The US Dollar fell as market participants moved away from safe-haven positions. Attention is also on the Federal Reserve decision on Wednesday, with expectations for no rate change in the 3.50%–3.75% range.
Uk Outlook Ahead Of Boe
In the UK, markets are cautious ahead of the Bank of England meeting on Thursday. A hold at 3.75% is expected, with core inflation easing as CPI excluding volatile items rose 3.1% year on year in March, down from 3.2%.
There is still division on the Monetary Policy Committee. Chief Economist Huw Pill pointed to the need for tighter conditions to curb inflation, while Governor Andrew Bailey said no immediate change is needed despite recent shocks.
The Pound has been supported by repricing of rate expectations linked to resilient growth and persistent inflation. Domestic political risks in the UK may limit further gains, while central bank guidance and Middle East developments remain key drivers.
Given the improving risk sentiment, we are seeing short-term strength in GBP/USD, but the key events this week are the central bank meetings. Implied volatility for the pair has noticeably increased, with 1-month options pricing in larger swings than we saw last month, climbing from 7% to over 9.5%. This suggests traders are positioning for a breakout rather than continued calm.
Volatility Strategies And Event Risk
The Bank of England’s expected hold at 3.75% comes with significant internal division, creating uncertainty. While the 3.1% core inflation figure from March is a relief, we recall that headline CPI for February 2026 ticked up to 3.3%, keeping pressure on the more hawkish members. Traders might consider using options strategies like straddles to profit from a potential post-meeting spike in volatility, regardless of the direction.
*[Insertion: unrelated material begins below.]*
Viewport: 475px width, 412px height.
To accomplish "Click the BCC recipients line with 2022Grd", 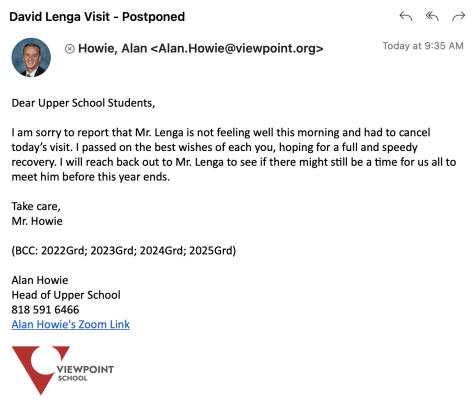I will coord(124,250).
On the other side of the pair, the Federal Reserve is also expected to stay on hold, which has kept the US dollar subdued. The recent Non-Farm Payrolls report from March, which showed a solid but not inflationary gain of 215,000 jobs, supports this wait-and-see approach. This environment suggests that any dollar weakness may be limited unless the Fed provides surprisingly dovish guidance on Wednesday.
The positive geopolitical news from the Middle East is providing a temporary boost to risk assets like the pound. However, we must balance this against the rising domestic political risks in the UK that have been flagged as a potential headwind. This conflict suggests that while call options on GBP/USD look attractive now, purchasing some downside protection through puts could be a prudent hedge.
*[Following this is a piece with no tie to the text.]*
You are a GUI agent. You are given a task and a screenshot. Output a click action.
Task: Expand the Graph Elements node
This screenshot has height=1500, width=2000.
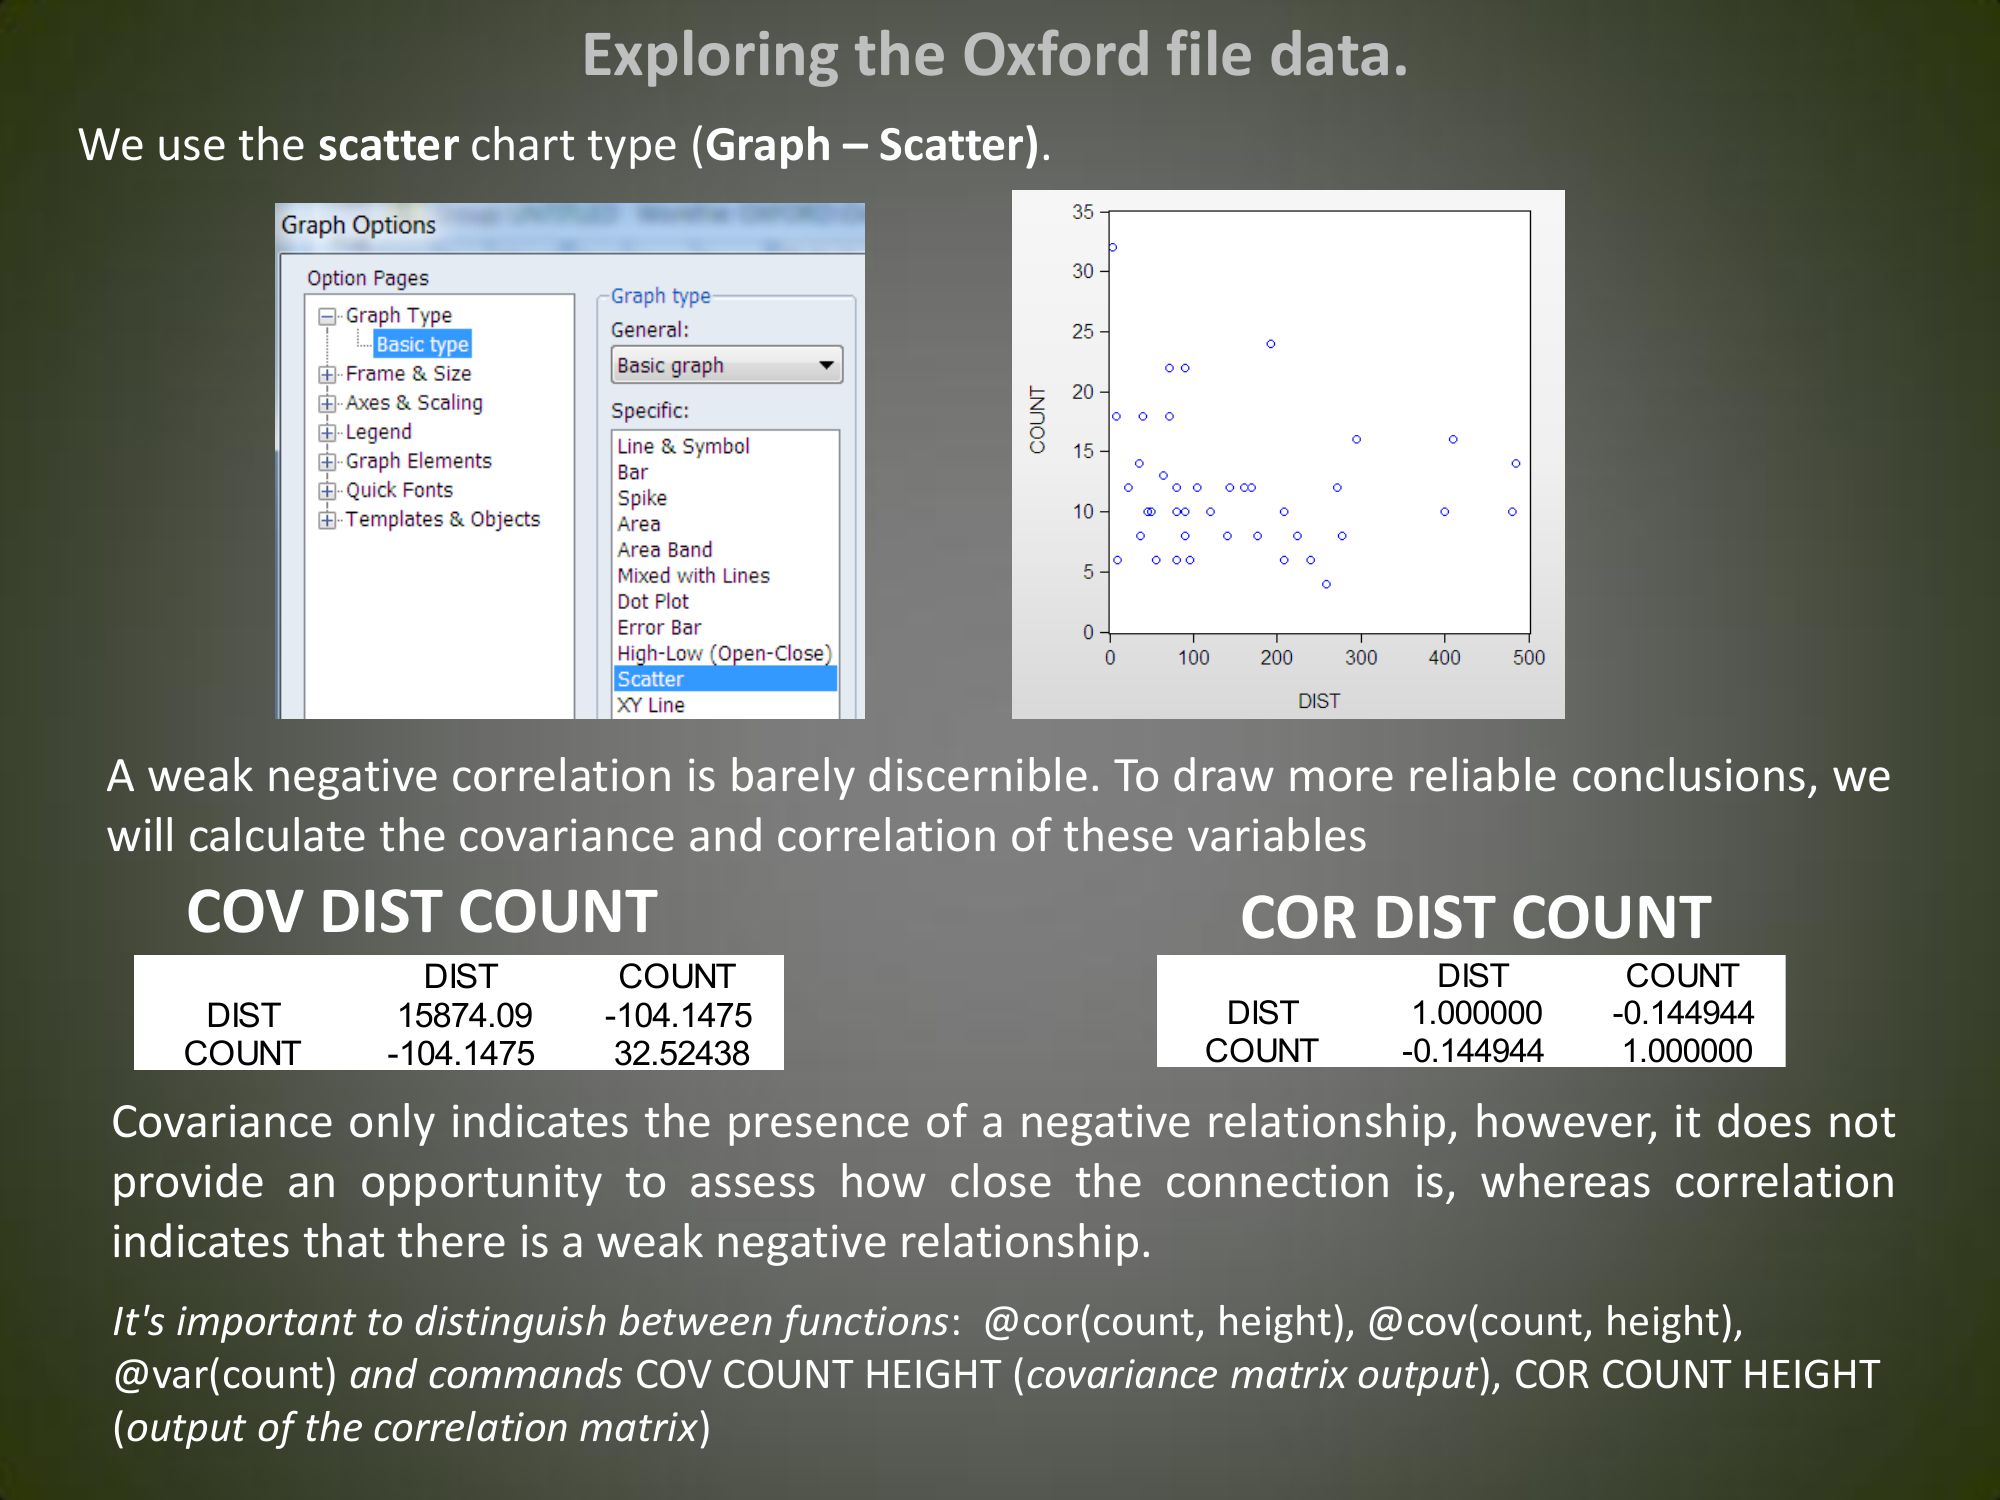(326, 462)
We remember from the rate hiking cycle in 2025 that the pound’s initial strength often faded as concerns about the UK’s economic resilience took over. A similar pattern could emerge if the Bank of England sounds worried about growth, even while holding rates steady. Therefore, selling covered calls against existing long positions above the 1.3600 level could be a strategy to capitalize on the current optimism while acknowledging the potential for a limited upside.